Further, in the region between the winding portion of the coil conductor 3 and the first side surface 203 of the element body 2, metal magnetic particles having an average particle diameter larger than that of the metal magnetic particles constituting the first side surface 203 may exist, and in the region between the winding portion of the coil conductor 3 and the second side surface 204, metal magnetic particles having an average particle diameter larger than that of the metal magnetic particles constituting the second side surface 204 may exist. Furthermore, when the average particle diameter of each of the metal magnetic particles constituting the third side surface 205 and the metal magnetic particles constituting the fourth side surface 206 of the element body 2 is smaller than the average particle diameter of the metal magnetic particles existing inside the winding portion of the coil conductor 3, in the region between the winding portion of the coil conductor 3 and the third side surface 205, metal magnetic particles having an average particle diameter larger than that of the metal magnetic particles constituting the third side surface 205 may exist, and in the region between the winding portion of the coil conductor 3 and the fourth side surface 206, metal magnetic particles having an average particle diameter larger than that of the metal magnetic particles constituting the fourth side surface 206 may exist. In other words, metal magnetic particles having a relatively large average particle diameter may be arranged outside the winding portion of the coil conductor 3. For example, in the configuration example shown in FIGS. 9 and 10, the second magnetic layer 22 containing metal magnetic particles having a relatively large average particle diameter is arranged not only inside the winding portion of the coil conductor 3, but also in the region between the winding portion of the coil conductor 3 and the first side surface 203 of the element body 2, the region between the winding portion and the second side surface 204, the region between the winding portion and the third side surface 205, and the region between the winding portion and the fourth side surface 206. With such a configuration, the inductance value of the coil component 1 can be further increased.

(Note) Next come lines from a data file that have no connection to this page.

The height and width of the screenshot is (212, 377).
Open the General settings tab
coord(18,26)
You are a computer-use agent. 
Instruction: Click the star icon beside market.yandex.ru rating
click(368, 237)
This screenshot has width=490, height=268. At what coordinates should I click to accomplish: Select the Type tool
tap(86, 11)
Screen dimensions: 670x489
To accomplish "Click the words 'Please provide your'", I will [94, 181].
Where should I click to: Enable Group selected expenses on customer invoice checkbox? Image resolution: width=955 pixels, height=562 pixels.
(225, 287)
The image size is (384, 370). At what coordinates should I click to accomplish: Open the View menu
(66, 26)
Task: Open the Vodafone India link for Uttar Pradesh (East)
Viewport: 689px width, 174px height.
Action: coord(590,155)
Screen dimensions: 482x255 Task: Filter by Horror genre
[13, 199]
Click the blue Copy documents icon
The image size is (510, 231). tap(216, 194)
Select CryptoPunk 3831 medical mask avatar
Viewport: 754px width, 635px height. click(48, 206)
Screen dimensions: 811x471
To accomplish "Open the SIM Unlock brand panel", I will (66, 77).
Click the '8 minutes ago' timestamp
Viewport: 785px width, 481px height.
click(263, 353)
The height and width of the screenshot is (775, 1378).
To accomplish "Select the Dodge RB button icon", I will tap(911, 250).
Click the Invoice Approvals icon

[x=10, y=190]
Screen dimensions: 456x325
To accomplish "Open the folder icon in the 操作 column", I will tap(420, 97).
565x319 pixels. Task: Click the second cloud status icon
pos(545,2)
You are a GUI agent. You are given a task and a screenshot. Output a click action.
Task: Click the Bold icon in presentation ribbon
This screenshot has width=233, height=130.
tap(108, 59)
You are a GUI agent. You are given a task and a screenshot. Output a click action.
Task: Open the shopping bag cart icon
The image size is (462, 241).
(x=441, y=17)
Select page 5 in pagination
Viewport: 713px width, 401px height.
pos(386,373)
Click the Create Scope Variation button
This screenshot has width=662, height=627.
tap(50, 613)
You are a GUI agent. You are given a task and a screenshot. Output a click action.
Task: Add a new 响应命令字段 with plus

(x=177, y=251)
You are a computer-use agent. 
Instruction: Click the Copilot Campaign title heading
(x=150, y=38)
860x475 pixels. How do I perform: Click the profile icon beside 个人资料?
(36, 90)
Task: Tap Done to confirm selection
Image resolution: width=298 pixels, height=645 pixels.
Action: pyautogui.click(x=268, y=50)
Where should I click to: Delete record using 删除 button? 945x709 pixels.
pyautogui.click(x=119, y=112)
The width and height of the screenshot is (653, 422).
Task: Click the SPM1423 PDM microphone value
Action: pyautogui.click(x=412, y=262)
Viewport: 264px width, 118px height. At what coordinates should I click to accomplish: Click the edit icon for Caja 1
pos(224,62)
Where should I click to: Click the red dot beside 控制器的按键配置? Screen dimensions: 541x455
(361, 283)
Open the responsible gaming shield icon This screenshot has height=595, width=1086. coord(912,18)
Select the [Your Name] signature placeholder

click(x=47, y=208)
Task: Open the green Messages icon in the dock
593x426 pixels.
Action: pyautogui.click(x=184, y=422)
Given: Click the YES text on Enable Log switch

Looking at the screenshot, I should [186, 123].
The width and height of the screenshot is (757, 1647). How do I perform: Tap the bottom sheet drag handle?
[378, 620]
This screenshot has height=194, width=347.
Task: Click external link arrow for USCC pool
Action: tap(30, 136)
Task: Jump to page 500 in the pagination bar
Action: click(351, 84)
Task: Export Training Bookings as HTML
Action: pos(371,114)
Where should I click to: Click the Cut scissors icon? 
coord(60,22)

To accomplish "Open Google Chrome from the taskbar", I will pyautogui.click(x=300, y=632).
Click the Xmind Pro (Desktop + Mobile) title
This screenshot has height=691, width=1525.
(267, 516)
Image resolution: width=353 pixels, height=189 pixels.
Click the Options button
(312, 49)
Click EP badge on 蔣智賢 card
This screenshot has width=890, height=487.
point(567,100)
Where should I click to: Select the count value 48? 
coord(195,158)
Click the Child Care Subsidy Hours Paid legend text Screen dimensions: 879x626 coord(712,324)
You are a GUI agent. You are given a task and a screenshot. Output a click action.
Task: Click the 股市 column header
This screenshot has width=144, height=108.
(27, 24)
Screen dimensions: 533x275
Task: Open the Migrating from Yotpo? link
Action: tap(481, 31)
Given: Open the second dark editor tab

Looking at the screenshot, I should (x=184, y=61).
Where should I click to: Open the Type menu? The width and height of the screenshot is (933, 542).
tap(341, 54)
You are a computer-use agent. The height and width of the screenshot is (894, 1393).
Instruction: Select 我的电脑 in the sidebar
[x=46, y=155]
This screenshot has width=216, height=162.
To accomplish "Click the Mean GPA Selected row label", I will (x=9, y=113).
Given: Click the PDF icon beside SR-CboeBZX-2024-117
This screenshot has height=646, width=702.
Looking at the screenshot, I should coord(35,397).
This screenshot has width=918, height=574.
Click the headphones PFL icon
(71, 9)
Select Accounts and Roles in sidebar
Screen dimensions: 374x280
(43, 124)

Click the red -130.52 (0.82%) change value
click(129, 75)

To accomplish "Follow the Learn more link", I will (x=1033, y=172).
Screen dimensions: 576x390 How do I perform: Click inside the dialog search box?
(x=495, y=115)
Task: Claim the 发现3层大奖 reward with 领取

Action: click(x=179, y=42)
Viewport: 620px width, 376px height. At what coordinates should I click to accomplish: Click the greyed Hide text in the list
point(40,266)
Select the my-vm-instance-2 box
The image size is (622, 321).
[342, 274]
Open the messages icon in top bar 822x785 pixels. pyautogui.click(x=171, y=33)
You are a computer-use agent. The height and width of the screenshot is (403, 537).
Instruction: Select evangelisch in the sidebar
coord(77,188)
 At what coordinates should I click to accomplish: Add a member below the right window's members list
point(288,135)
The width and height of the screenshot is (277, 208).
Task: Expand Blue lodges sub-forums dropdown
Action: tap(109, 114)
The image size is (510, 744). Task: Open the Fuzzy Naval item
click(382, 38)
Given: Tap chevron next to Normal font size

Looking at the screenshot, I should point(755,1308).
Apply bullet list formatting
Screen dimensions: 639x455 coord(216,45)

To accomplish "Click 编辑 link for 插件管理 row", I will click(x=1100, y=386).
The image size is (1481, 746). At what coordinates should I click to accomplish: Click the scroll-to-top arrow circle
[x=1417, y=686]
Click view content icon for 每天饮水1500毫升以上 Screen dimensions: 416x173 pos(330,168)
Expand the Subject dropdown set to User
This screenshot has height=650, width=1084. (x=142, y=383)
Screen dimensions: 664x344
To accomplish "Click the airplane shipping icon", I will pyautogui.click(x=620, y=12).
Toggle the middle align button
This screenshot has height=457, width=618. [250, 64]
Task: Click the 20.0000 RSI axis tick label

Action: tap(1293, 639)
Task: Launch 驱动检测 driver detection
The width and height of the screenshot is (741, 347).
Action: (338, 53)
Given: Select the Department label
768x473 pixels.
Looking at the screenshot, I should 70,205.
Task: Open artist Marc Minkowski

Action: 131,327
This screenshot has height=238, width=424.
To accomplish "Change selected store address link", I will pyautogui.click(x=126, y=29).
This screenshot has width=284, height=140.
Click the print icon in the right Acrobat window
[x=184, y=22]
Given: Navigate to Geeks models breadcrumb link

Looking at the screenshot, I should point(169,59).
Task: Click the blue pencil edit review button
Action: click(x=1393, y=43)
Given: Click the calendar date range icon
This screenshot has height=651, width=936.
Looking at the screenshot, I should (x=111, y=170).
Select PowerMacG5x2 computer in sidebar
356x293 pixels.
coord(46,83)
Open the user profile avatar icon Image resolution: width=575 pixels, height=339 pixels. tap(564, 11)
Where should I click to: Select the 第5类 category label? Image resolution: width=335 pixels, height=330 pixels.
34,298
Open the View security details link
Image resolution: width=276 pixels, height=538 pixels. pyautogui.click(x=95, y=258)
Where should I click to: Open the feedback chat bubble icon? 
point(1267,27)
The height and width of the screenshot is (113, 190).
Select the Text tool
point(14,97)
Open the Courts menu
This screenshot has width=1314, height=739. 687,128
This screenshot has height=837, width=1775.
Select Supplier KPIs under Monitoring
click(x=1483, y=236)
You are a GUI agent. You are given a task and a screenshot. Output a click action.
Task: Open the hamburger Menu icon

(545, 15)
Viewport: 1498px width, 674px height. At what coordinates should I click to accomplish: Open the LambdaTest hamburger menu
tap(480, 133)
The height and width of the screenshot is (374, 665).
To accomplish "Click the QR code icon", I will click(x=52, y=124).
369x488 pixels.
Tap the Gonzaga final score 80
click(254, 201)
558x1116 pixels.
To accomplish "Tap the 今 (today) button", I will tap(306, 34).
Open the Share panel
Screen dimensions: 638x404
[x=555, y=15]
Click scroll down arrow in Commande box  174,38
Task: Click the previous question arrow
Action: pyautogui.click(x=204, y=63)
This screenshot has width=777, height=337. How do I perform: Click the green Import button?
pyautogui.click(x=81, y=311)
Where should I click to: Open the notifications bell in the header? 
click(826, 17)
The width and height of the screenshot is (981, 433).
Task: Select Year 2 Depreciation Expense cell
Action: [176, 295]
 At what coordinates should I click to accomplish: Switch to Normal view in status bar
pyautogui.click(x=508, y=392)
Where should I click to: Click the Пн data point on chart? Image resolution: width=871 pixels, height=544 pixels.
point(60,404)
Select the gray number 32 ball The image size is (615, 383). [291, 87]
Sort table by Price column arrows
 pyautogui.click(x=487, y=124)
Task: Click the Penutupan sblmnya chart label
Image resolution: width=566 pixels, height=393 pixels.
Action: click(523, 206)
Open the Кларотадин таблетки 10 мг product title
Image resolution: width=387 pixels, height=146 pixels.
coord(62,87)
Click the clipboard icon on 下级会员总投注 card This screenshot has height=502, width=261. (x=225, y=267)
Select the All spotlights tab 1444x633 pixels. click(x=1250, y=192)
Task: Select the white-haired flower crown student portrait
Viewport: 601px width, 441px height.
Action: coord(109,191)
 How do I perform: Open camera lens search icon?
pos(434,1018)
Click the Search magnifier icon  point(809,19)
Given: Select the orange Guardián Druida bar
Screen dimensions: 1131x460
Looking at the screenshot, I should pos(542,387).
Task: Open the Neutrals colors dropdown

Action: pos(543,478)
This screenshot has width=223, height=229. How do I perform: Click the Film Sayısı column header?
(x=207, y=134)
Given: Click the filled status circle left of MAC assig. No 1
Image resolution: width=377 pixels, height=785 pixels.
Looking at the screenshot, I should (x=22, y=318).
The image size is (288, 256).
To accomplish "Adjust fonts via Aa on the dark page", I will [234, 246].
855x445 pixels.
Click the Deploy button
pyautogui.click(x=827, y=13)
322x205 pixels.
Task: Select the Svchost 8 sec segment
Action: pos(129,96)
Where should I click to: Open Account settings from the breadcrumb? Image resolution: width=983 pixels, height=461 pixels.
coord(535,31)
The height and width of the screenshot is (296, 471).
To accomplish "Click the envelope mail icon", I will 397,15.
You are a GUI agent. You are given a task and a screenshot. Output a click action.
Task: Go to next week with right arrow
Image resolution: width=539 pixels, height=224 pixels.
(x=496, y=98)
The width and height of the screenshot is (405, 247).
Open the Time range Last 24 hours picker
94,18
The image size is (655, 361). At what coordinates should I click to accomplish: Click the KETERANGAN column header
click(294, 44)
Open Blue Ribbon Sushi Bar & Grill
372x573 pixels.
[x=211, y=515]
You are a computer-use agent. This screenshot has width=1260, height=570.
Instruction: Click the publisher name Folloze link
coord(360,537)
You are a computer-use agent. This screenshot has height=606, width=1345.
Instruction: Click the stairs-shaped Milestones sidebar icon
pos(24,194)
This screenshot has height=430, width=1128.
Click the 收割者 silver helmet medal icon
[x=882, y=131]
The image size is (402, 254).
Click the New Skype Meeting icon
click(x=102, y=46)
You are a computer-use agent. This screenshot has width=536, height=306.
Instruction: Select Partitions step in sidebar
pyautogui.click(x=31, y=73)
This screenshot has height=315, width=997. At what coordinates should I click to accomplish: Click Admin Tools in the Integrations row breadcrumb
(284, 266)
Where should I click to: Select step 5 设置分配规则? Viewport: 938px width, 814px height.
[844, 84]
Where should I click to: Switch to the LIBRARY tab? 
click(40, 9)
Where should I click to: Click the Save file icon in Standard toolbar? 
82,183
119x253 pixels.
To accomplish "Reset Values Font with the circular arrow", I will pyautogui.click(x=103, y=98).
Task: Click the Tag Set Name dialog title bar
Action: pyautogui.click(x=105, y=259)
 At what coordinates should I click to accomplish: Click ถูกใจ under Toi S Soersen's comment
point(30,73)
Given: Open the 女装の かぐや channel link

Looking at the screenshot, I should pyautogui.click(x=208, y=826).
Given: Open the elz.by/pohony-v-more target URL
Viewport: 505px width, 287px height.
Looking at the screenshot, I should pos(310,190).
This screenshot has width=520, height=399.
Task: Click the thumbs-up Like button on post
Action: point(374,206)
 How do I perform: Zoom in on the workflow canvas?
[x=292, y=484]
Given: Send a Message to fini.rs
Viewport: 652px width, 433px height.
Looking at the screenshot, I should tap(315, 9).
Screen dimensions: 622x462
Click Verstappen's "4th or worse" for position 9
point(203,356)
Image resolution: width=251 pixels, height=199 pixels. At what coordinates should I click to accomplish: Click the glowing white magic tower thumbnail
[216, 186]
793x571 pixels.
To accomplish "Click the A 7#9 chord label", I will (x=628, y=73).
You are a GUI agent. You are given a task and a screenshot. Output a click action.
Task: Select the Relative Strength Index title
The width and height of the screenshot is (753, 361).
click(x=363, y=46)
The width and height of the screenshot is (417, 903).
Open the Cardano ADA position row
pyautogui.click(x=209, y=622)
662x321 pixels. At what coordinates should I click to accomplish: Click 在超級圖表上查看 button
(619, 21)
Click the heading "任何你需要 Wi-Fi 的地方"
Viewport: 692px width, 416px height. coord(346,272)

Next, details of each component of the coil component 1 will be described below.

(Element Body 2)

As shown in FIGS. 1 to 3, the element body 2 has a substantially rectangular parallelepiped shape and contains metal magnetic particles. The average particle diameter of each of the metal magnetic particles constituting the upper surface 201 of the element body 2, the metal magnetic particles constituting the lower surface 202, the metal magnetic particles constituting the first side surface 203, and the metal magnetic particles constituting the second side surface 204 is smaller than the average particle diameter of the metal magnetic particles existing inside the winding portion of the coil conductor 3. In the configuration example shown in FIGS. 1 to 3, the upper surface 201, the lower surface 202, the first side surface 203, the second side surface 204, the third side surface 205, and the fourth side surface 206 of the element body 2 are each composed of the first magnetic layer 21 containing metal magnetic particles having a relatively small average particle diameter, and the inside of the winding portion of the coil conductor 3 is composed of the second magnetic layer 22 containing metal magnetic particles having a relatively large average particle diameter. In the configuration example shown in FIGS. 1 to 3, the element body 2 is composed of the first magnetic layer 21 and the second magnetic layer 22, but the element body 2 may include, in addition to the first magnetic layer 21 and the second magnetic layer 22, one or more magnetic layers containing different types of metal magnetic particles from the metal magnetic particles contained in the first magnetic layer 21 and the second magnetic layer 22.

The metal magnetic material constituting the metal magnetic particles is not particularly limited. For example, there may be used Fe, Fe—Si alloy, Fe—Si—Cr alloy, Fe—Si—Al alloy, Fe—Ni alloy, Fe—Ni—Al alloy, Fe—Cr—Al alloy, amorphous, etc., or a combination thereof. The metal magnetic particles contained in the first magnetic layer 21 and the metal magnetic particles contained in the second magnetic layer 22 may have the same composition or may have different compositions. Further, each of the first magnetic layer 21 and the second magnetic layer 22 may contain one type of metal magnetic particles, or may contain two or more types of metal magnetic particles.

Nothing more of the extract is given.